TASK STATEMENT: Among the entries below, please show each line that carries the word "Normativa".

RECORDS FOR THE TASK:
______________________________

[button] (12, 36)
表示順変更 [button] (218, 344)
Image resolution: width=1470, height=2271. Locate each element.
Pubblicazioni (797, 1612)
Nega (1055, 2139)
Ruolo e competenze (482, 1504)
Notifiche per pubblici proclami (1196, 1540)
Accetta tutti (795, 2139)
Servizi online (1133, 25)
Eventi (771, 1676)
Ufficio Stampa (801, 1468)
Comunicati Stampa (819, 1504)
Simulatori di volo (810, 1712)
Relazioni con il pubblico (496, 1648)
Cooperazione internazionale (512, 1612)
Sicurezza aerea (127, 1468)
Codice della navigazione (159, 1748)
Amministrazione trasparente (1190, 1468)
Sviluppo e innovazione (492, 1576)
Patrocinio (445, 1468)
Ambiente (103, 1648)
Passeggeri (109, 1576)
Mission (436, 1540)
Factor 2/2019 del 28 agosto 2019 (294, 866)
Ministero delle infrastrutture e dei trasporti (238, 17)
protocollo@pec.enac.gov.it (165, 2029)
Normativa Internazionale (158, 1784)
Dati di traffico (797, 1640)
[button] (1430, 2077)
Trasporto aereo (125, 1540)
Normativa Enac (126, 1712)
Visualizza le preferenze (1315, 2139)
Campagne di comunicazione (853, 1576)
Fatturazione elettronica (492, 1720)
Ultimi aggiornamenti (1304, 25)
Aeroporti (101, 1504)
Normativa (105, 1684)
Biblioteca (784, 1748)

______________________________

YOUR RESPONSE:
Normativa Internazionale (158, 1784)
Normativa Enac (126, 1712)
Normativa (105, 1684)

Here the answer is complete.